E. Masalah Jenis Sastra: Teori Aristoteles
Menurut Aristoteles, karya sastra dapat digolongkan menurut berbagai kriteria. Ada tiga kriteria yang dapat dijadikan patokan dalam membedakan jenis sastra.
1. Media of Representation (Sarana Perwujudannya);
a. Prosa;
b. Puisi:
a) karya hanya memanfaatkan hanya satu matra (metrum) saja (misalnya epik, contoh Indonesia: syair).
b) Karya memanfaatkan lebih dari satu matra (misalnya tragedi, kakawin); (dalam pembagian ini pada prinsipnya tidak dibedakan antara sastra dan bukan sastra)

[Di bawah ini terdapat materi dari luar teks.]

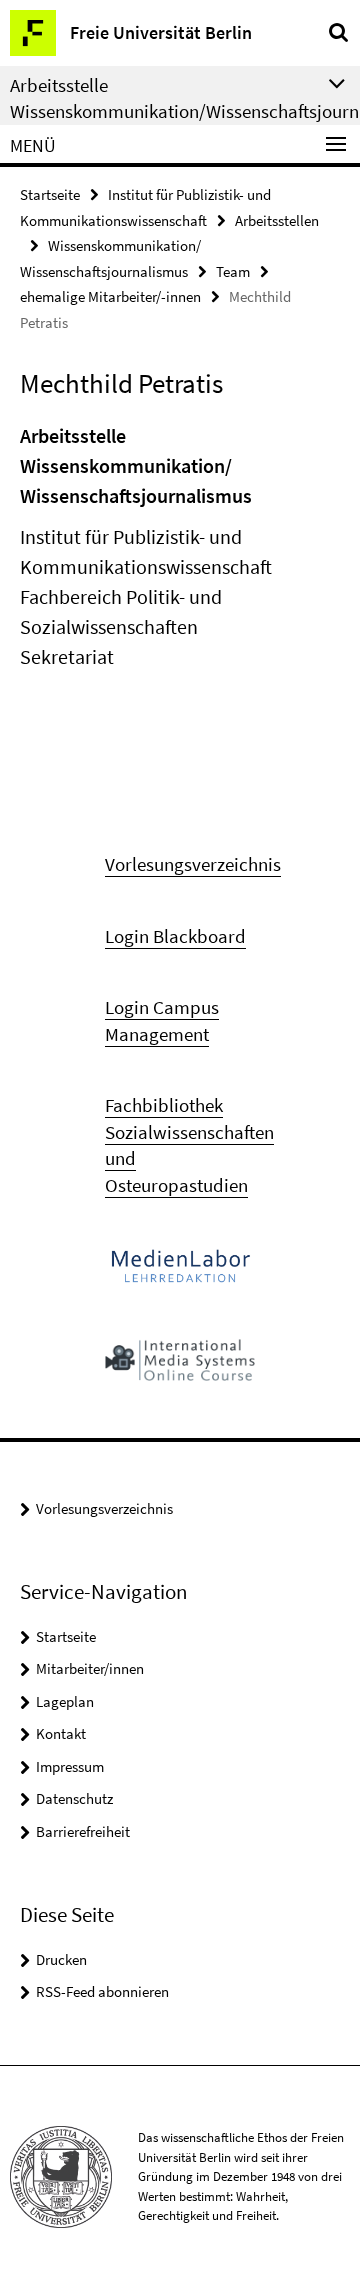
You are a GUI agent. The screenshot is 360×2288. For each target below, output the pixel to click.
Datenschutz (74, 1798)
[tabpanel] (180, 546)
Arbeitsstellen (277, 220)
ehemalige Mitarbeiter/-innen (110, 296)
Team (233, 271)
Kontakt (61, 1733)
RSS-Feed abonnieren (102, 1991)
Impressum (70, 1766)
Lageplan (65, 1701)
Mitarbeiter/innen (90, 1668)
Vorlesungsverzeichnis (104, 1508)
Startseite (50, 194)
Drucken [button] (61, 1959)
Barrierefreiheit (83, 1831)
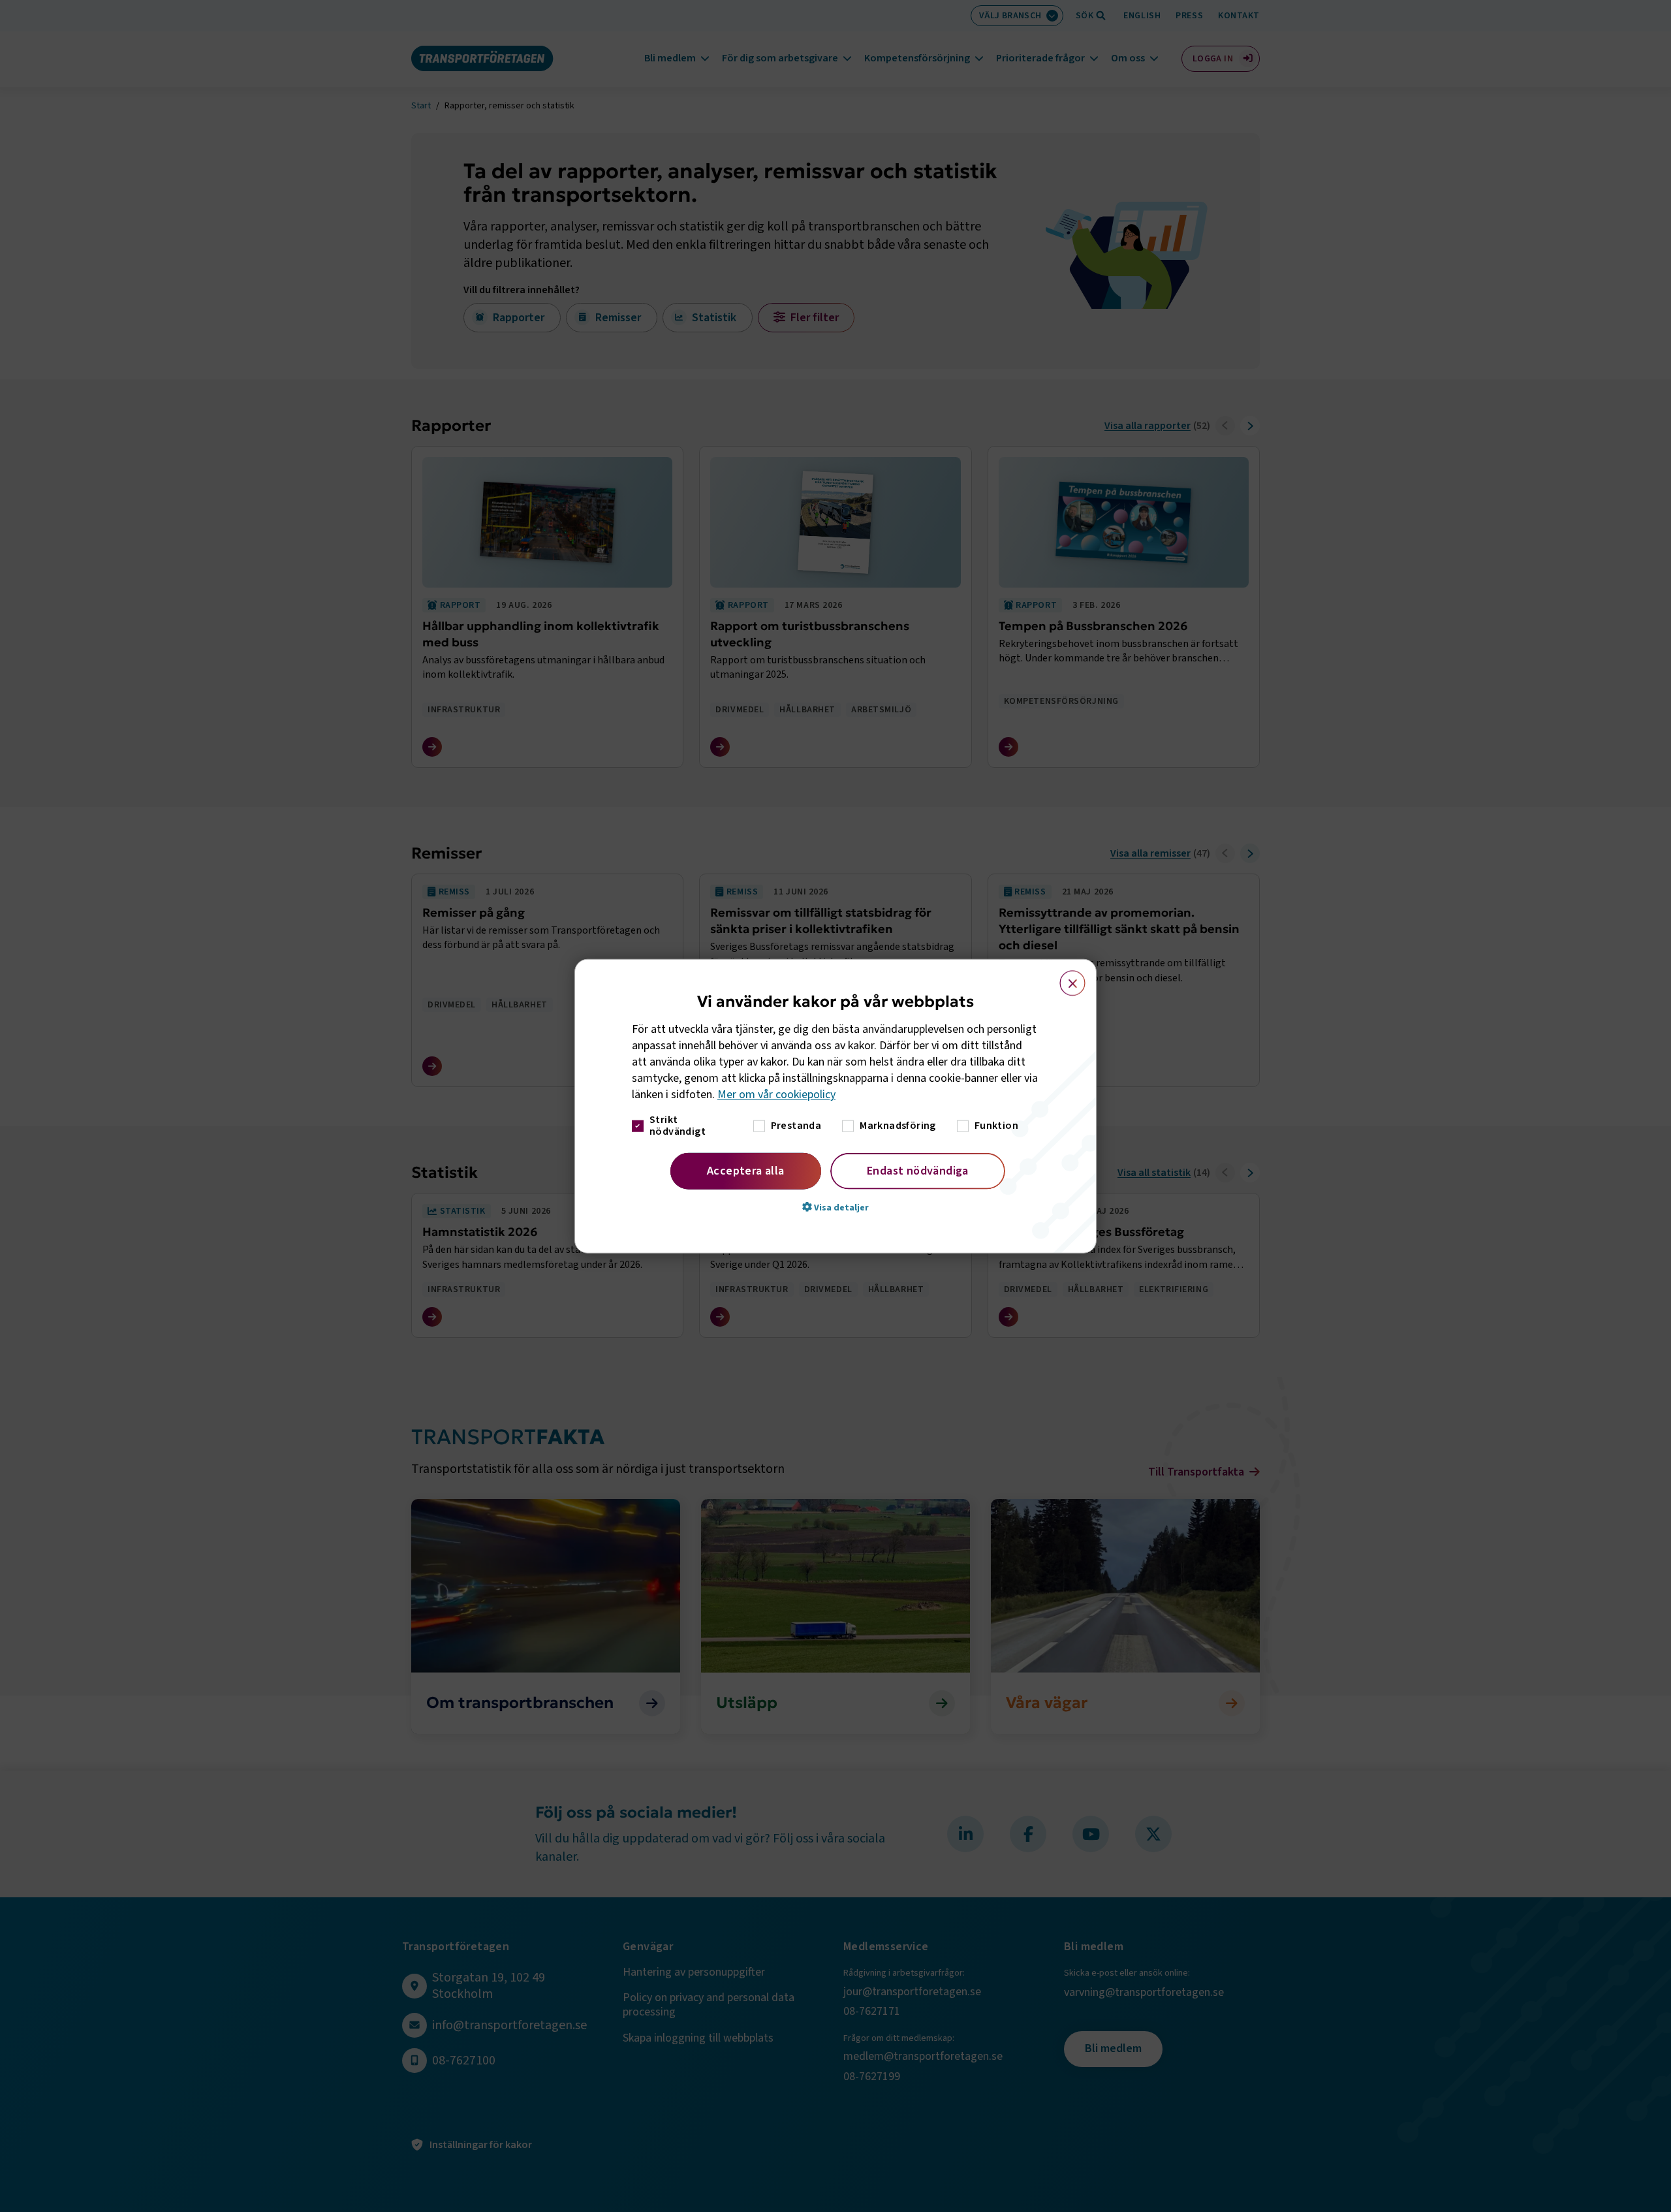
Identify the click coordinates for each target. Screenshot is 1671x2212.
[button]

2. Objects of Representation (obyek perwujudan): yang menjadi obyek pada prinsipnya selalu manusia, tetapi ada tiga kemungkinan:
a. Manusia rekaan lebih agung daripada manusia nyata: tragedi, epik Homeros; cerita Panji;
b. Manusia rekaan lebih hina dari manusia nyata: komedi; lenong;
c. Manusia rekaan sama dengan manusia nyata; Cleophon (seandainya roman pada waktu itu sudah ada pastilah roman digolongkan Aristoteles dalam kategori ini).
3. Manner of Poetic Representation (ragam perwujudan):
a. Teks sebagian terdiri dari cerita, sebagian disajikan melalui ujaran tokoh (dialog): epik;
b. Yang berbicara si aku lirik penyair: lirik;
c. Yang berbicara para tokoh saja: drama.
F. Strukturalisme dan Masalah Jenis Sastra
Sastra sebagai sistem yang dinamik, di mana karya sastra selalu berada dalam ketegangan antara konvensi dan invensi, sekaligus mewujudkan konvensi yang berlaku dan menyimpang dari konvensi tersebut.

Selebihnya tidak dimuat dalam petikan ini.